Requirement. Write the items from the line with "You are a computer-use agent. This" through the end of the items as a JSON list of strings, with one string per line and blank lines skipped. Leave the pictures out.

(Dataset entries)

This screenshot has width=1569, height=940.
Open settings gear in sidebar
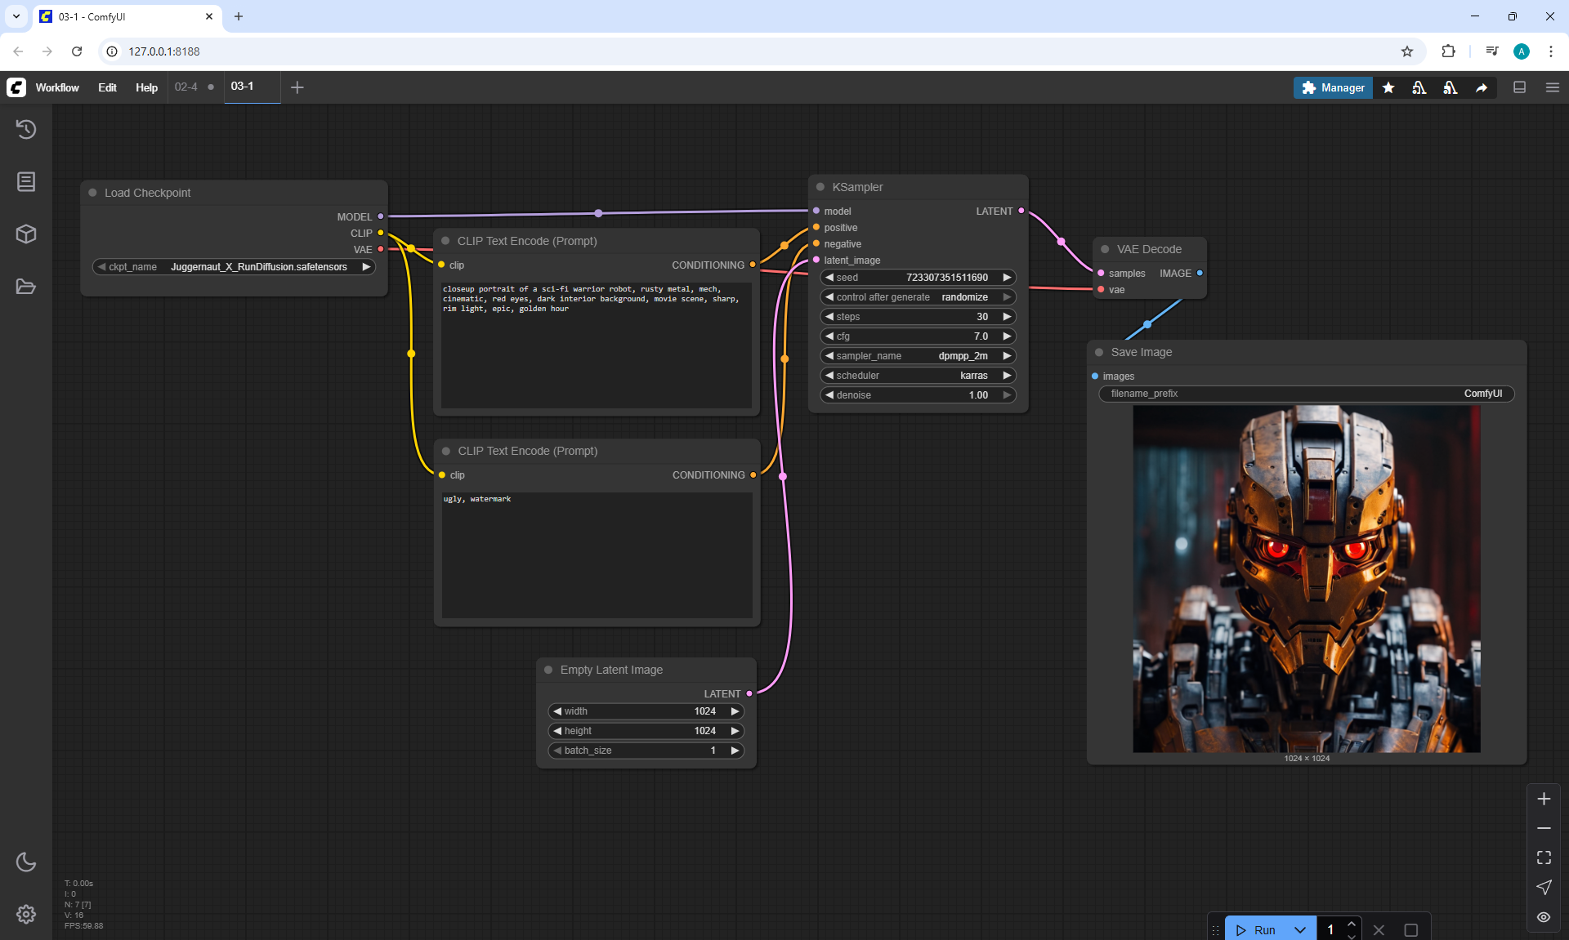(26, 914)
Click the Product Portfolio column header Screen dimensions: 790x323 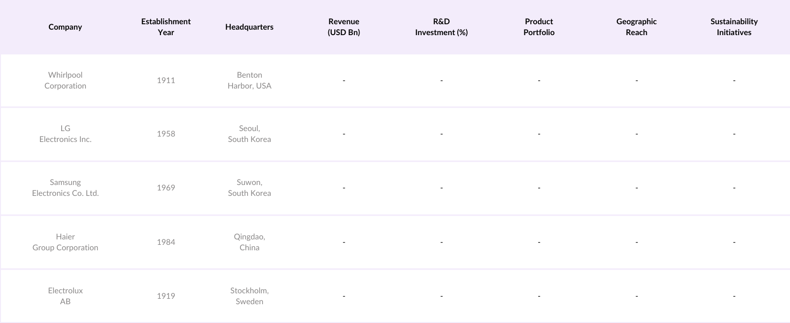click(x=539, y=27)
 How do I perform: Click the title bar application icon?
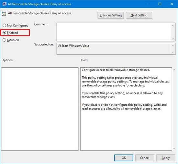pos(4,4)
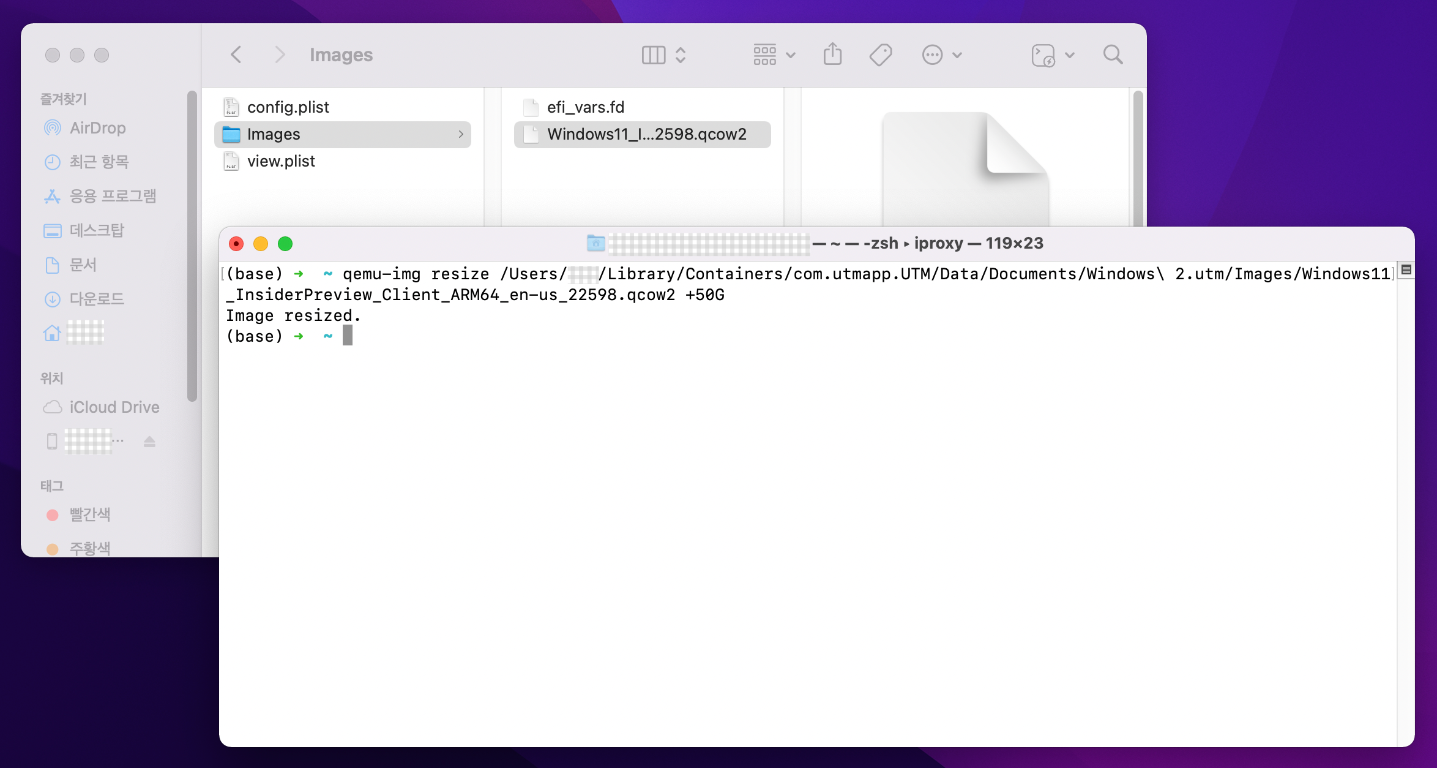
Task: Open iCloud Drive sidebar location
Action: tap(114, 407)
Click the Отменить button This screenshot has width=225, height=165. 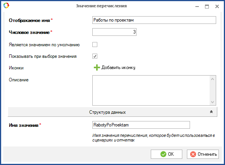point(203,154)
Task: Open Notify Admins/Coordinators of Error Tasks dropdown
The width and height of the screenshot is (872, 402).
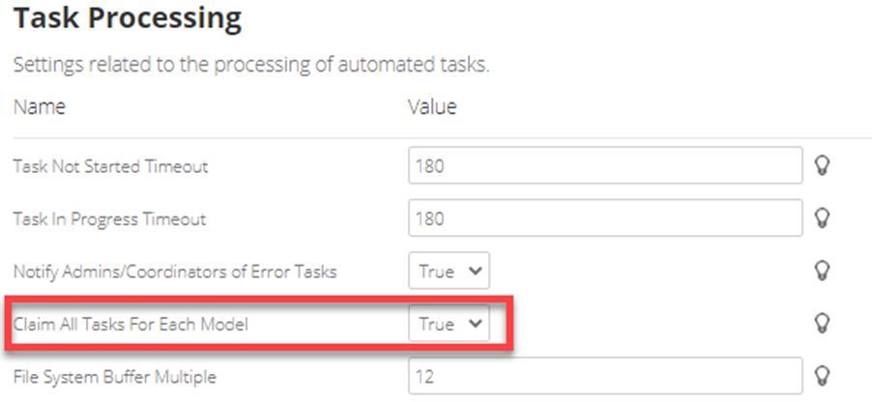Action: [449, 272]
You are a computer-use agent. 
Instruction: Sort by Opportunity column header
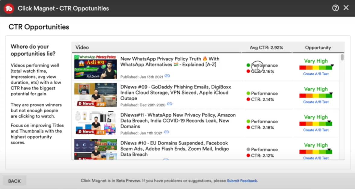point(318,48)
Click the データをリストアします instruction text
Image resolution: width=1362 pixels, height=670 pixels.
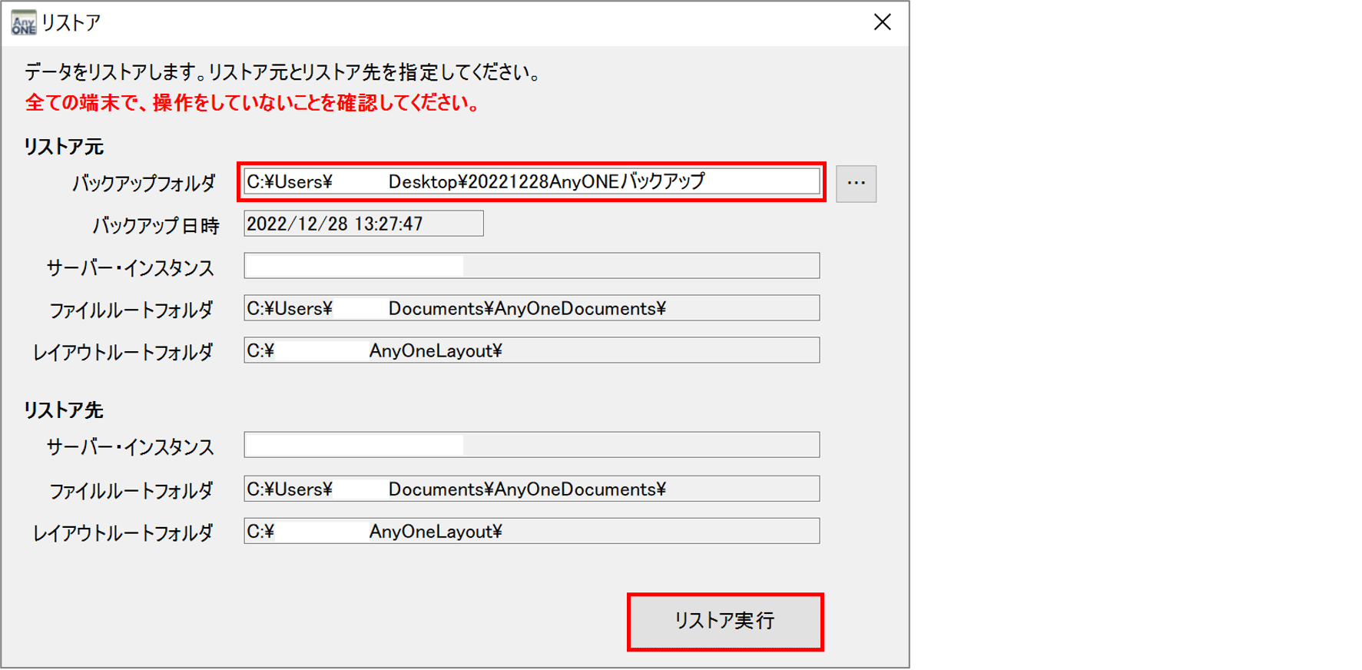(284, 72)
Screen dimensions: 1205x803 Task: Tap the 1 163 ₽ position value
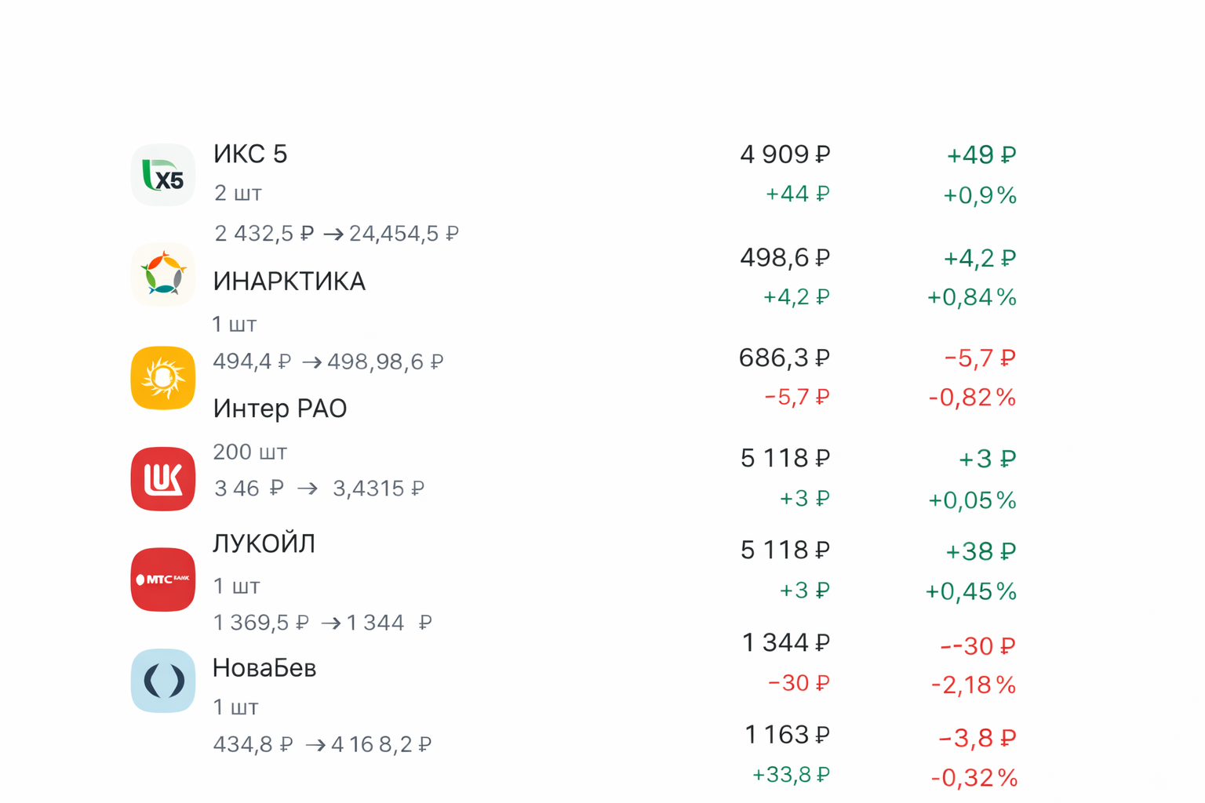[787, 736]
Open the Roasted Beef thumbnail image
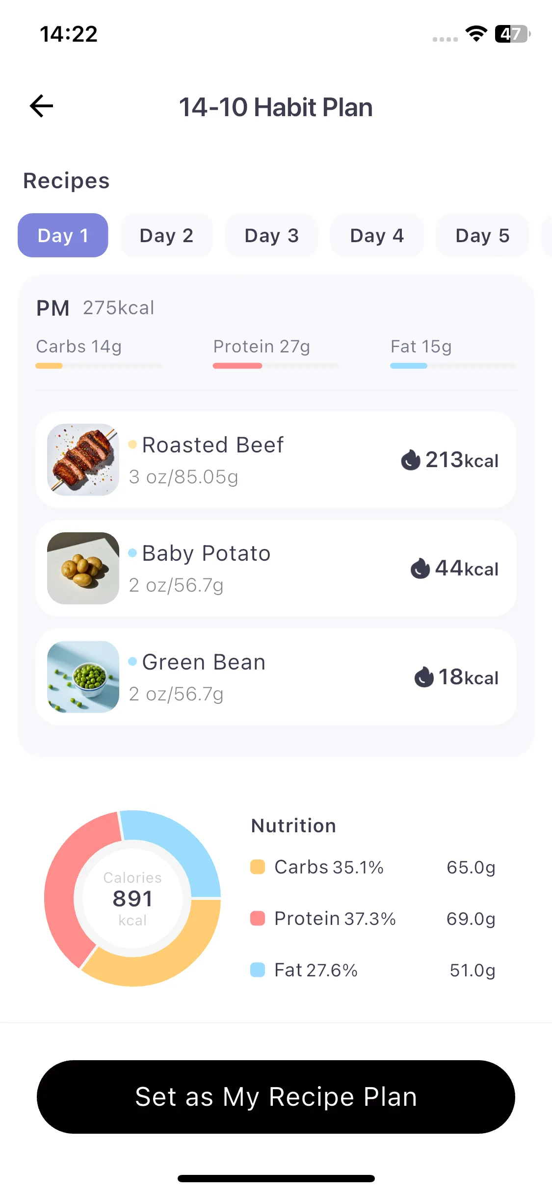552x1194 pixels. point(83,460)
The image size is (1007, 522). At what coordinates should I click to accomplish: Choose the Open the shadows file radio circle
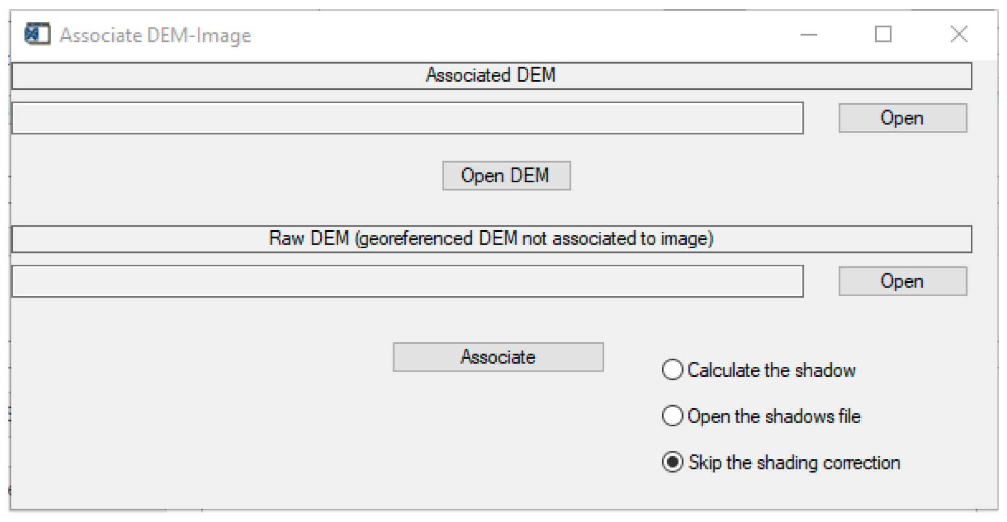(x=672, y=416)
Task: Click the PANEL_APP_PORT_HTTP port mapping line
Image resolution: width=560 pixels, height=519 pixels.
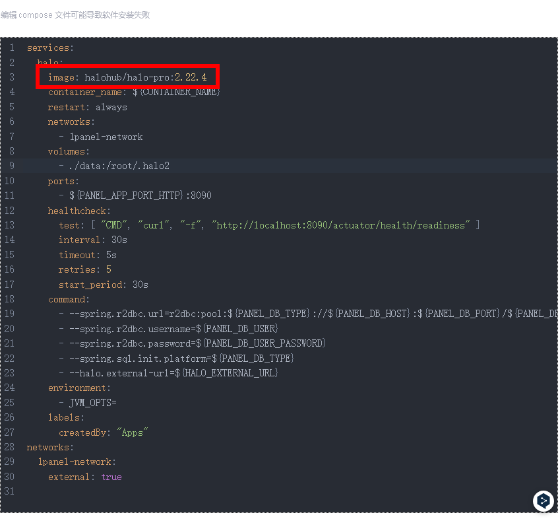Action: (140, 196)
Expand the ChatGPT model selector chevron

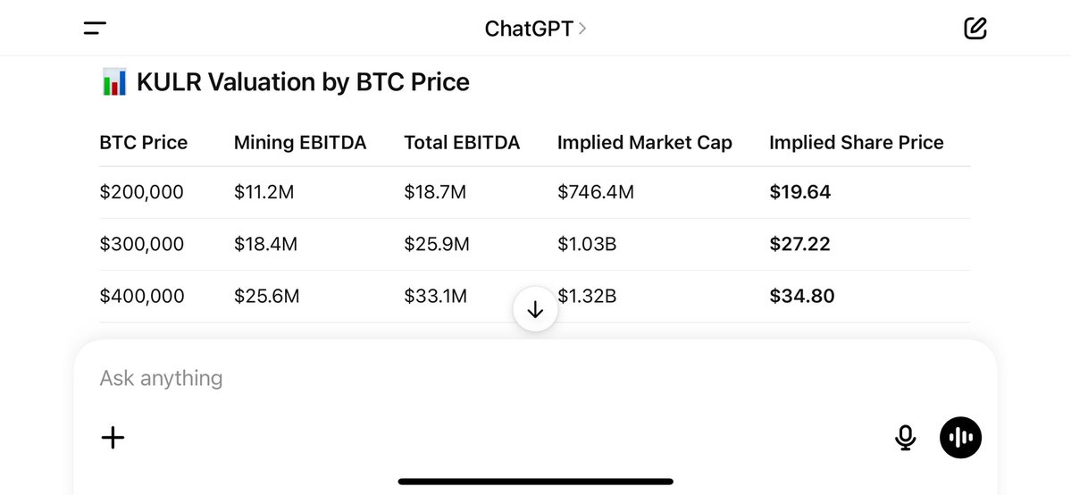[x=582, y=29]
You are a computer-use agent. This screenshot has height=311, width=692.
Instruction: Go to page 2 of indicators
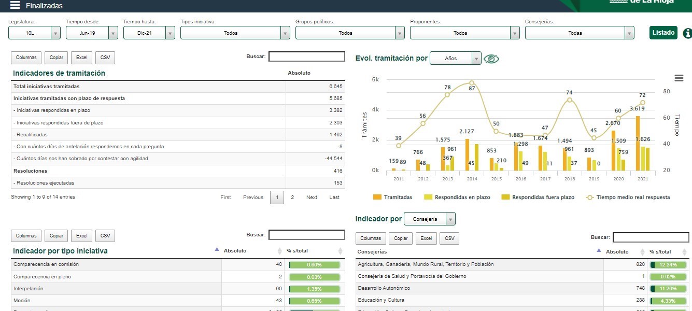point(292,197)
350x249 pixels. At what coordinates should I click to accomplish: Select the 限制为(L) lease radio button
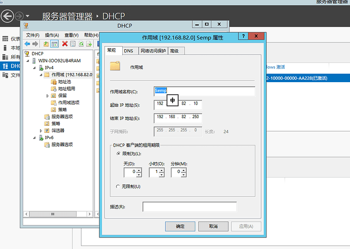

Problem solution.
[
  "You are a computer-use agent. This screenshot has height=311, width=692.",
  "Instruction: Go to page 2 of indicators",
  "point(292,197)",
  "350x249 pixels. At what coordinates should I click to accomplish: Select the 限制为(L) lease radio button"
]